(Records of locating words and elements)

-----

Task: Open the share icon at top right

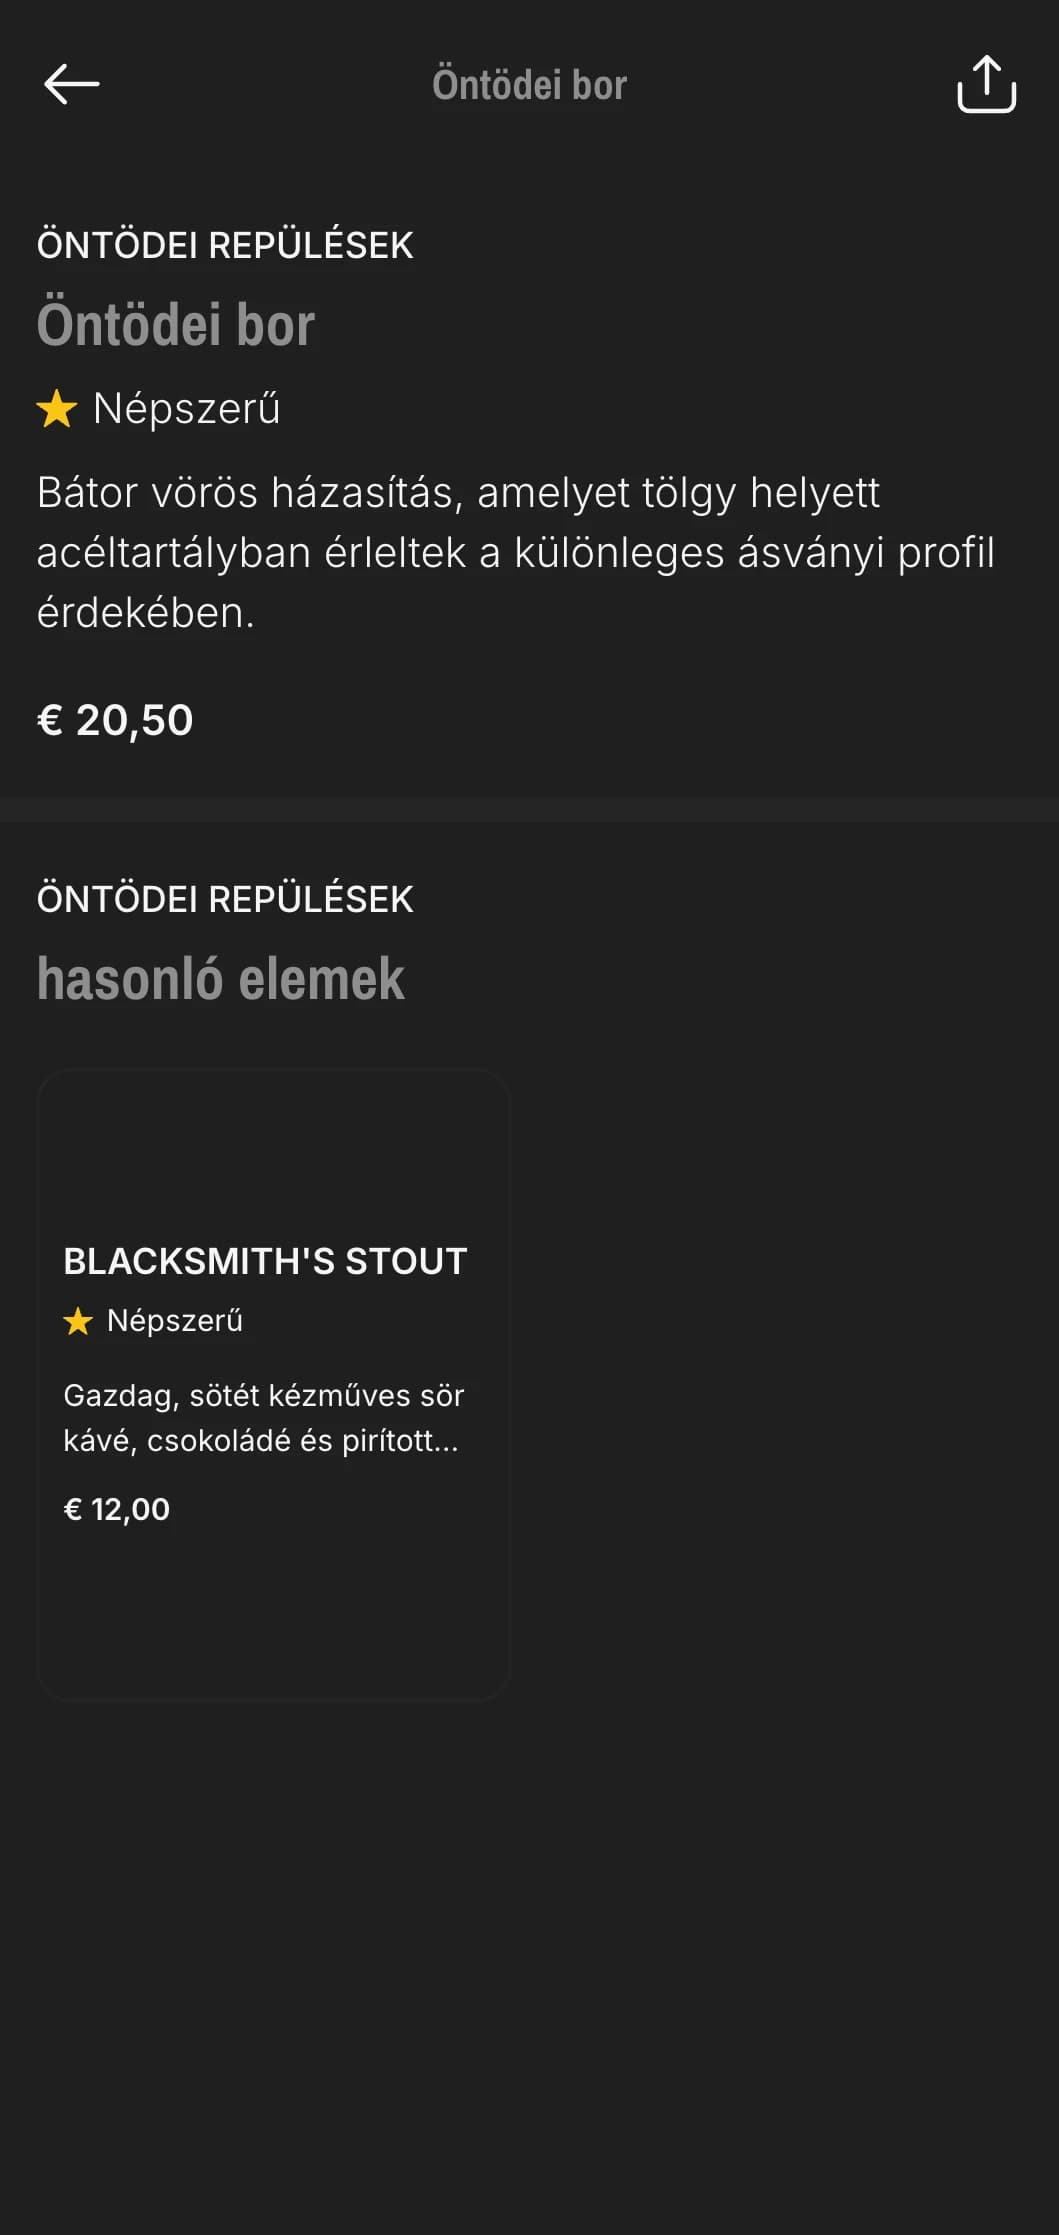Action: [986, 84]
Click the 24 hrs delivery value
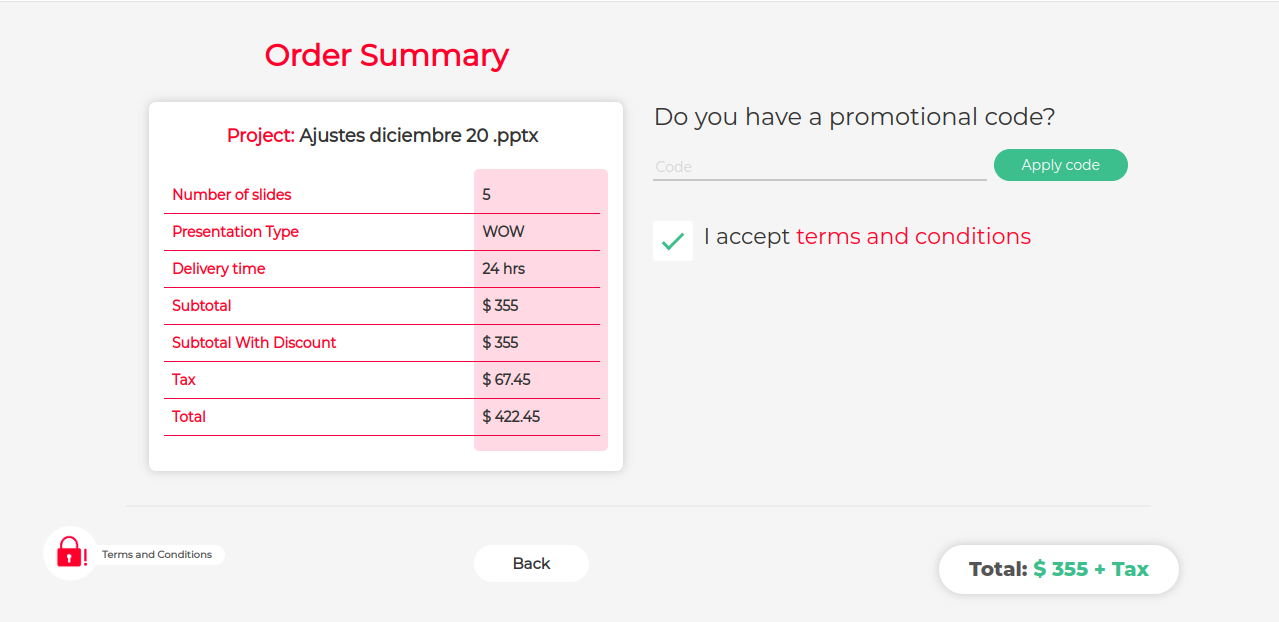This screenshot has width=1279, height=622. pos(503,269)
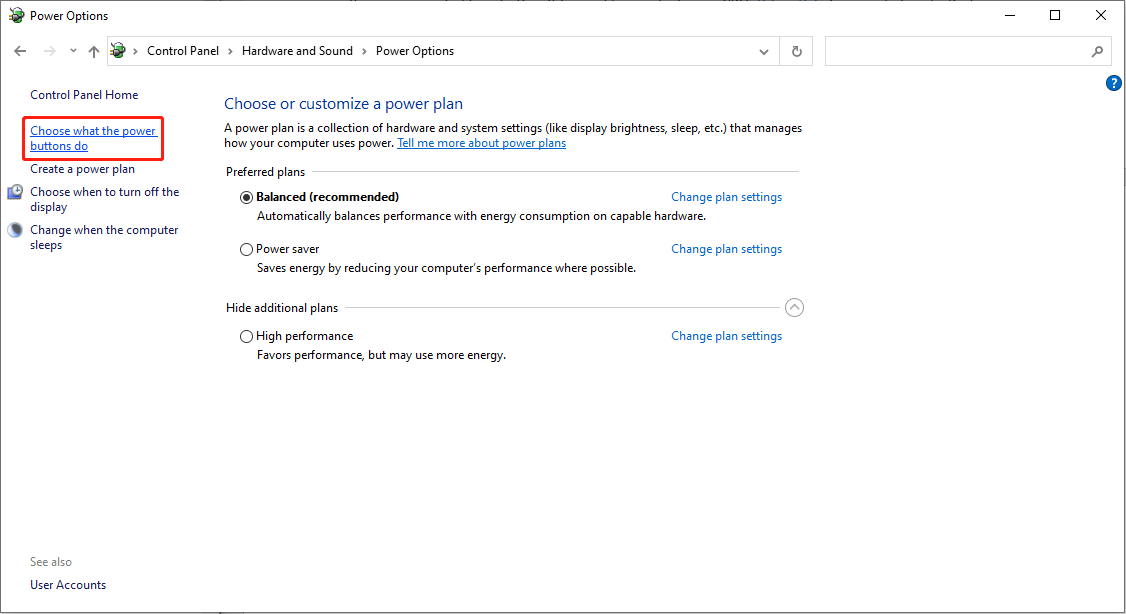
Task: Click the search magnifier icon
Action: [1098, 50]
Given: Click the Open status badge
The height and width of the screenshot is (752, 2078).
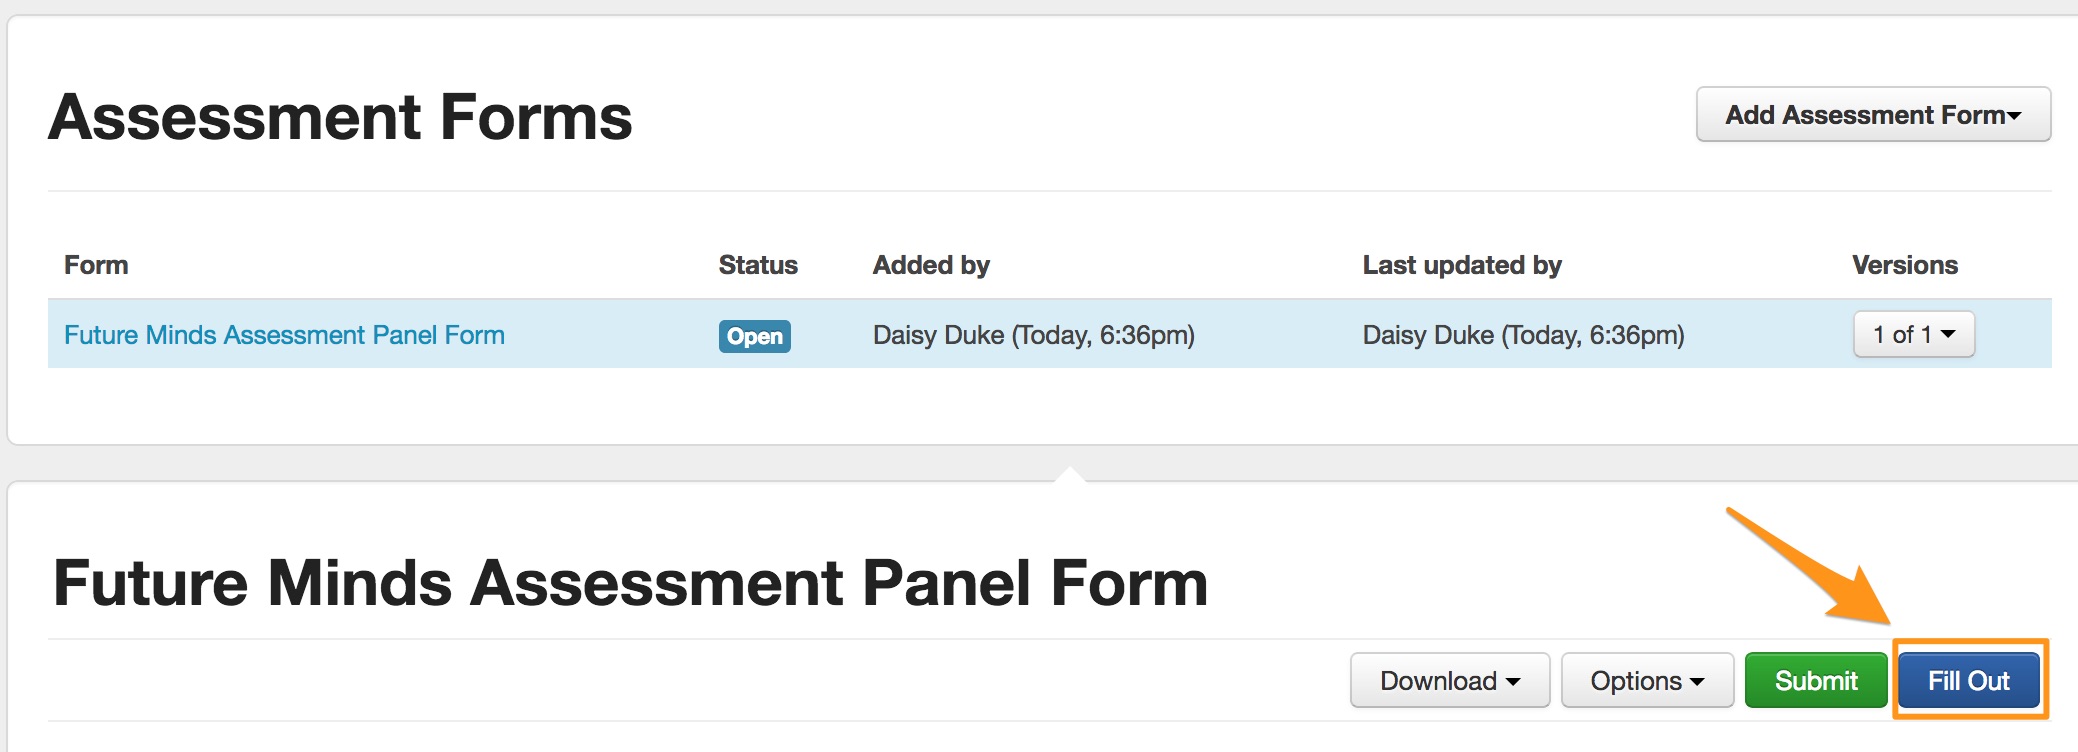Looking at the screenshot, I should click(754, 336).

-----

• _Objective_
Convert each line of the listing above into a JSON list of strings, one string per line, leaving out blank lines and the pictures.

• _Finished exercise_
[
  "Task: Open the share icon at top right",
  "Action: [986, 84]",
  "Click the 24 hrs delivery value",
  "This screenshot has width=1279, height=622. pos(503,269)",
  "Task: Click the search magnifier icon",
  "Action: [1098, 50]",
  "Given: Click the Open status badge",
  "The height and width of the screenshot is (752, 2078).",
  "Looking at the screenshot, I should click(754, 336)."
]